But when you remember that a sitting president with a reputation as an aspiring lady-killer survived in office after he was impeached for lying about sex with a White House intern, we haven't yet defined sexual harassment. It probably depends on what the meaning of "is" is.

When the issue of harassment first splashed into the news two decades ago, the pundits and politicians (and everybody else who read a newspaper or watched television) played parlor games with the line, "Is this harassment?" It resembled the old television show "What's My Line?" when a panel tried to discern a guest's occupation by asking questions. Sort of like charades: "Bigger than a breadbox?"

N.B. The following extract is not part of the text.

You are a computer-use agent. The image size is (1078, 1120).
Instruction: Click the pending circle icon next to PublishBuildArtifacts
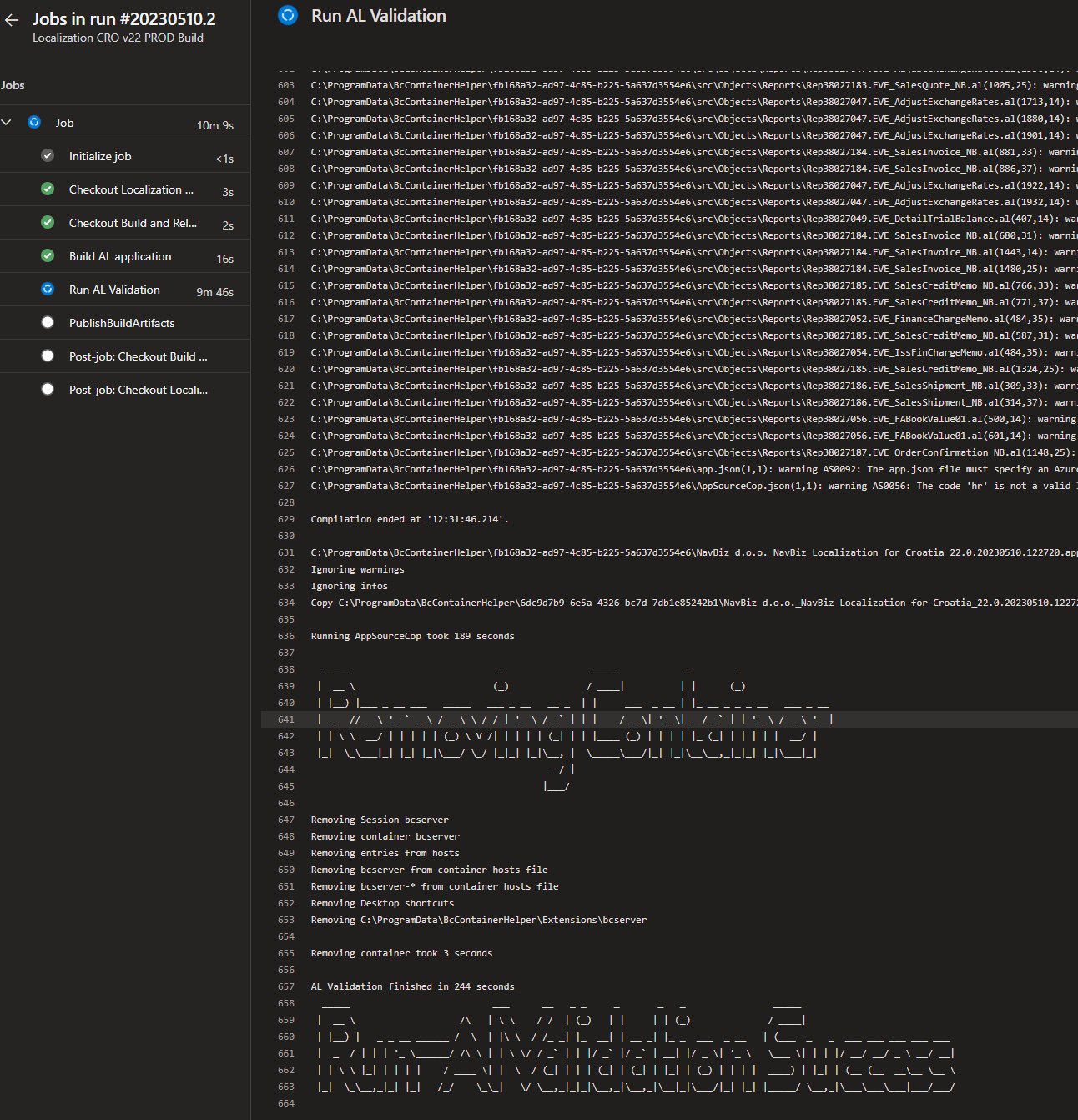[x=48, y=322]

Defining harassment at the office is a guessing game, too. Is it harassment when an employer and employee flirt over cocktails at the office Christmas party? Or when they have too much to drink at a dinner at a convention far from home and slur their compliments? The New York Times reports that one of the Herman Cain episodes took place at a "work outing during which there was heavy drinking," which seems about par for an organization representing the hospitality industry. Dining and drinking is what restaurants and taverns are about.

The rules are loosely defined today when so much office socializing goes on over alcohol. Who's responsible if the lady starts the flirting with her boss? Now that the movies and television shows are saturated with cheap sexuality, what's OK in discussing them? What if being "one of the boys" seems to require laughing at suggestive jokes? Sexual signals aren't what they used to be.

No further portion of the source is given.